#### Document text ####

By Ashwini Agarwal
First publised on 2021-10-19 08:23:32
A different kind of status quo on interest rates has been giving a higher return to investors in these times when interest rates are very low on almost all investing schemes. After the pandemic and the disruption caused by it, the government has left the small savings rates untouched for the last six quarters. Normally, such rates are revised every quarter to adjust them for the movements in the money market. Hence, with returns on government securities (G-Secs) as the benchmark, the government revises the interest rates it gives to small saving scheme investors like PPF, NSC and term deposits in post offices. The government had tried to cut the rates sharply in April this year but had withdrawn the order in just 12 hours, citing "oversight", mindful of the political implications.
Hence, for the last 18 months, these rates are ruling at a much higher level than they should be as per the formula devised to keep them nearer to the G-Sec rates. Since many of these schemes also come with tax benefits, the actual return is higher for the investors. The RBI has pointed this out in its bulletin released on Monday.
The main purpose of highlighting this may be the difficulty the banks are facing in attracting customers to invest in bank fixed deposits where the yield is low and unattractive compared to small savings schemes. For instance, banks are offering an average rate of 5.30 % on a five-year fixed deposit, while the same fetches a rate of 6.7% in post offices. PPF fetches 7.1 % (although with a 15-year lock-in) but the tax breaks make it much higher. The RBI is obviously worried that banks are unable to mop up deposits with their lower interest rates. Hence, with the economy showing improving growth, it is expected that the government will adjust small savings interest rate in the next quarter as per the agreed formula. The government cannot continue to borrow at such high rates. It is always better to adjust the rates every quarter as the 'shock', if any, would be lower. As the April revision showed, if it done after a long time, the reduction will be much higher leading to fear of protests and eventual withdrawal.

#### Records supplied ####

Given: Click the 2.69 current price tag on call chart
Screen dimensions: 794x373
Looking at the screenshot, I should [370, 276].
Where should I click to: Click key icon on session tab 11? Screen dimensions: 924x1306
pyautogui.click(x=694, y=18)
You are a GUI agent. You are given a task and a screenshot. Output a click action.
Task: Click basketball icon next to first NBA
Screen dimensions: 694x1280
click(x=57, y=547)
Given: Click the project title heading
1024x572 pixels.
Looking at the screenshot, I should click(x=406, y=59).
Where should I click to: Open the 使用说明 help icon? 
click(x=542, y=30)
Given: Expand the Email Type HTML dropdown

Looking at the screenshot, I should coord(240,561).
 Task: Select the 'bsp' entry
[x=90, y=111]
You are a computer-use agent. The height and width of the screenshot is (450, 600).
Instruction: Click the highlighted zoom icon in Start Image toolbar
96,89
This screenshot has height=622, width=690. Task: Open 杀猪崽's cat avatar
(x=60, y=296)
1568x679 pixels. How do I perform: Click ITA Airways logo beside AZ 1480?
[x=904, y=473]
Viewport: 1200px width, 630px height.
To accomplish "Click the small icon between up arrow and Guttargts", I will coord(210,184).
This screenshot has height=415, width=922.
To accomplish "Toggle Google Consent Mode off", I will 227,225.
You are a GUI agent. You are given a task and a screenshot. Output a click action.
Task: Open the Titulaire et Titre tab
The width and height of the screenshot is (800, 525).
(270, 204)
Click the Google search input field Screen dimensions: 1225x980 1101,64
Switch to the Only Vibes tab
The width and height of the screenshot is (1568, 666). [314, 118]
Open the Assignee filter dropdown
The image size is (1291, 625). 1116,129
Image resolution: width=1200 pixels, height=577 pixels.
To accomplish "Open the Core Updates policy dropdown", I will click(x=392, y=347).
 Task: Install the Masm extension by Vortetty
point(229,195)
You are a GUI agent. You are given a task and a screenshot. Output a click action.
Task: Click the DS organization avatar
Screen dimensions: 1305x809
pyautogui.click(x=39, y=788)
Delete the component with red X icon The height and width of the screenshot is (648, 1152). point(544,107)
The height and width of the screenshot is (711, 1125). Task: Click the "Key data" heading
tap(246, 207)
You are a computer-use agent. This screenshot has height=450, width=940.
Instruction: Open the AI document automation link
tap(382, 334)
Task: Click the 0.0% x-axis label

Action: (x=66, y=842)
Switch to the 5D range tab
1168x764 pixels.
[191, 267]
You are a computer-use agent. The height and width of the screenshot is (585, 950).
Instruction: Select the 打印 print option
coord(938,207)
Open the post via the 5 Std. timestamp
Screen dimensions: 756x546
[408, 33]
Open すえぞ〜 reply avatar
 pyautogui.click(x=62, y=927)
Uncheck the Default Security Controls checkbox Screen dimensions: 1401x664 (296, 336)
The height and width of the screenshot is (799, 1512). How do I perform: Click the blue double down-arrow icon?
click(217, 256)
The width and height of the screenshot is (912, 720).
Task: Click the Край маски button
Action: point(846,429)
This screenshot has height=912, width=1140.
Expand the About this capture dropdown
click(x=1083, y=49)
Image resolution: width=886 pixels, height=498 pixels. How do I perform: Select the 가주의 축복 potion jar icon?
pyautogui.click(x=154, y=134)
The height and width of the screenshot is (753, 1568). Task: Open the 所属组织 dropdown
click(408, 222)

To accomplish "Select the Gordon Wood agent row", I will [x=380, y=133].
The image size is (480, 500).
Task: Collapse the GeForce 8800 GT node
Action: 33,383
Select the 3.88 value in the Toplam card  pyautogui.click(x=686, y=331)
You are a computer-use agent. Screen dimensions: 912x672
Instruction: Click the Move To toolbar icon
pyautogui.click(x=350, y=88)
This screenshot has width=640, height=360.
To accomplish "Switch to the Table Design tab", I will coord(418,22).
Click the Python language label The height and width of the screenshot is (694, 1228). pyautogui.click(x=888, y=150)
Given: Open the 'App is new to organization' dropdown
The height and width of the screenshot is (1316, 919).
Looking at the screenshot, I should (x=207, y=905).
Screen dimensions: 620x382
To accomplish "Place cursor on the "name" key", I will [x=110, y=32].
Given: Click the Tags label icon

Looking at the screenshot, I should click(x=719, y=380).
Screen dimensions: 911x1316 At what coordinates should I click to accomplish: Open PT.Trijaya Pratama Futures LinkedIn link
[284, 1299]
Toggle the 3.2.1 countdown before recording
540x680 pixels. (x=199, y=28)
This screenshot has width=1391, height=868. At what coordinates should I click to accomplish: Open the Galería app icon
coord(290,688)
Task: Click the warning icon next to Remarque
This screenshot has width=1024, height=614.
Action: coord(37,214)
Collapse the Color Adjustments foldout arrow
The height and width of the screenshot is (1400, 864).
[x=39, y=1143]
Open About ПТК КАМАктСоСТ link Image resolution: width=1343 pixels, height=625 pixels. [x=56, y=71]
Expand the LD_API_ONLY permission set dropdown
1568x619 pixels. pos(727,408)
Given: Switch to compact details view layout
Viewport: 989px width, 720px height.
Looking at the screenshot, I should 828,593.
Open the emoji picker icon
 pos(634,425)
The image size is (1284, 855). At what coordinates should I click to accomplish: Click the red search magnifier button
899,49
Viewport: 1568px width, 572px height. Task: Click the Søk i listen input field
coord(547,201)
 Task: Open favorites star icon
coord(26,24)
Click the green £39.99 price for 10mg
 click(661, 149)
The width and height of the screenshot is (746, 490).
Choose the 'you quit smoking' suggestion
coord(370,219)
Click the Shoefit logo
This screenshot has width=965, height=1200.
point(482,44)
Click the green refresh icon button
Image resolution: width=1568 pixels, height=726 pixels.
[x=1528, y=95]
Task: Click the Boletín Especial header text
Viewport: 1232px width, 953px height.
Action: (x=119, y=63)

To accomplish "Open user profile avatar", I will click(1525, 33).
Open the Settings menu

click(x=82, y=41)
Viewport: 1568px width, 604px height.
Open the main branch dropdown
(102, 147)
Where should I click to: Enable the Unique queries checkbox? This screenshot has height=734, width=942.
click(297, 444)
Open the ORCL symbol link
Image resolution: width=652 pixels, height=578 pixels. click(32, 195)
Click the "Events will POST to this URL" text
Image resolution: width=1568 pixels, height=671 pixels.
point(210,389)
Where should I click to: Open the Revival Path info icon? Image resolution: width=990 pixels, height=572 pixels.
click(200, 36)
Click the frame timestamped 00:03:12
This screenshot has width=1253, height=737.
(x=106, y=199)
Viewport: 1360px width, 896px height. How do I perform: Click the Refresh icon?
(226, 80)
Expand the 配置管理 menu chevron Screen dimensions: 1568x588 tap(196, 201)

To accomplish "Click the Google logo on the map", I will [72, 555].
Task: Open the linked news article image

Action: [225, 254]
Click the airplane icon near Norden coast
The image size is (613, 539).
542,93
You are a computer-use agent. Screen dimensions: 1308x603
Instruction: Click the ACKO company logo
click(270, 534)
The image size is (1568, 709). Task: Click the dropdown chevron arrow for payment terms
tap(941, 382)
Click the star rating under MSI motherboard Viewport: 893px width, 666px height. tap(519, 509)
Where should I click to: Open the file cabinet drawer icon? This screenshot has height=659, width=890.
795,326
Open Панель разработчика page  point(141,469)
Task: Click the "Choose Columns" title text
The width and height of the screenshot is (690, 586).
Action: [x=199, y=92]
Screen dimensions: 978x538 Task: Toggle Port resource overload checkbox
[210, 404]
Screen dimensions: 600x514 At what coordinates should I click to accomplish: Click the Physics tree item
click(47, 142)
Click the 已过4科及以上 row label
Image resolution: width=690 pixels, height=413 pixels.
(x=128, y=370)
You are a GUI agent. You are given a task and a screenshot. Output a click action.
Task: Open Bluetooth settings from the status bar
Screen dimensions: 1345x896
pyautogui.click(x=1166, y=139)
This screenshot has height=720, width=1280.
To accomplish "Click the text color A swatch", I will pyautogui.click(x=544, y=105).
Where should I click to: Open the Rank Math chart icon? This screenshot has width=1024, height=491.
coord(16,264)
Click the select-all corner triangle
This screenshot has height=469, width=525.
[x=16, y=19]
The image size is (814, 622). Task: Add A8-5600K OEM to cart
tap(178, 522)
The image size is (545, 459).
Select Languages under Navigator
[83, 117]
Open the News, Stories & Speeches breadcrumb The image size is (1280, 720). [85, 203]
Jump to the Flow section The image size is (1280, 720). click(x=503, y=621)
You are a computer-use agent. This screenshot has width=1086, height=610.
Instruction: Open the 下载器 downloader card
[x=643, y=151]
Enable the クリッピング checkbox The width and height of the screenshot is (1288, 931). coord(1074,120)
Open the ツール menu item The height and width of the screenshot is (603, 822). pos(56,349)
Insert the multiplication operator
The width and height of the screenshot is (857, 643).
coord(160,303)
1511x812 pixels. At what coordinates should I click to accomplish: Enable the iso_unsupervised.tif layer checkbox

####

→ **Activity**
Reproduce the text on small savings rates from "Hence, for the" to "released on Monday.", substituting "report" for "bulletin".

→ **Written response**
Hence, for the last 18 months, these rates are ruling at a much higher level than they should be as per the formula devised to keep them nearer to the G-Sec rates. Since many of these schemes also come with tax benefits, the actual return is higher for the investors. The RBI has pointed this out in its report released on Monday.